Se Francesco è il Maradona della Chiesa, il mondo è il Maradona di Francesco. La duplice metafora inquadra e raccoglie, come le facce di una medaglia, la gioia e il dolore, lo spettacolo e il tormento. La fantasia, e filosofia, di un tango argentino.

Due sogni che si incrociano, sinceramente attratti e inesorabilmente rivali, come in un derby tra il San Lorenzo e il Boca. Per poi lasciarsi e inseguire l'estro, la sfera rotante del proprio destino, imprendibili e imprevedibili. Diego il ribelle albiceleste e Jorge il rivoluzionario celestiale. Dalla Bombonera di Buenos Aires, con le sue dolcezze stilistiche, alla bomboniera del pianeta, con i suoi confetti amari.

Ogni volta che Diego Armando ha incontrato il Papa si rinnovava e andava in scena il magnetismo tra due miti e miraggi argentini: quello che si scioglie con il fischio finale della partita e quello asceso al soglio di una partita senza fine. Quello che sul campo non sbagliava mai posto, mentre nella vita terminava spesso in offside. E quello che ha trascorso una vita da outsider, ma si ritrova divinamente al posto giusto. Quello che giocava subito, sin dall'inizio, e nessuno che potesse sostituirlo. E quello che è entrato all'ultimo, allo scadere, dicendo già che chiederà la sostituzione.

Il Pontefice che aprì la porta santa in un luogo impossibile. Il goleador che scardinava le porte stregate, inesorabile. Il pibe de oro e la croce di ferro. La mano de Dios e il pugno dell'uomo, a parti invertite, dove Diego interpreta la prima e Jorge il secondo.

Torniamo indietro al calcio d'avvio, moviola e fermo immagine sull'assunto di partenza: Bergoglio è il Maradona della Chiesa. Come nel goal del secolo ai mondiali del Messico. Francesco incanta e intanto finalizza, concretizza, fintando e dribblando, funambolico e pragmatico. Travolgente, aggirante. Il baricentro basso e testa alta. Attraversando le storie personali con lo sguardo alla storia universale.
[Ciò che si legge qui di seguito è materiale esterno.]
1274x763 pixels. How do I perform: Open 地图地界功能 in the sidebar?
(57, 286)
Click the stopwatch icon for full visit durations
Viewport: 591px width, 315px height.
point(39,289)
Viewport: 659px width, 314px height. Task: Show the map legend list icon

Un "fenomeno", certificò Diego, divenuto suo fan.

Secondo tempo e capitolo secondo, cambio di campo e inquadratura. Il mondo è il Maradona di Francesco: metafora dell'umanità e del creato, specchio e rischio del futuro. Talento illimitato e progressione inarrestabile. Valore inestimabile, autolesionismo virale. Capace di deformarsi e distruggersi, non di custodirsi. Di odiarsi alla follia e innamorare le folle. Di far scendere il cielo in terra, con la magia dei suoi piedi, e di scendere a piedi all'inferno, prigioniero di un maleficio. Genio e sregolatezza, visto dalla tribuna, dov'è assiso però un papa tifoso, che al mondo perdona tutto. Maradona si ama, non si discute.

Nessuno meglio di Bergoglio, in definitiva, pontefice da stadio con un cuore da "ultrà", può spingere oggi la misericordia "oltre" se stessa, "oltre" il rigore, sul filo nevralgico del fuori gioco, e comprendere la parabola di Diego, nell'area piccola, ingarbugliata dei momenti che contano. E decidono la partita della vita. Cercando il cielo nei campi sterrati, dove la polvere di stelle impasta i campioni. E scrutando, nei cieli, la stella del campione, adesso che abita nella bombonera eterna.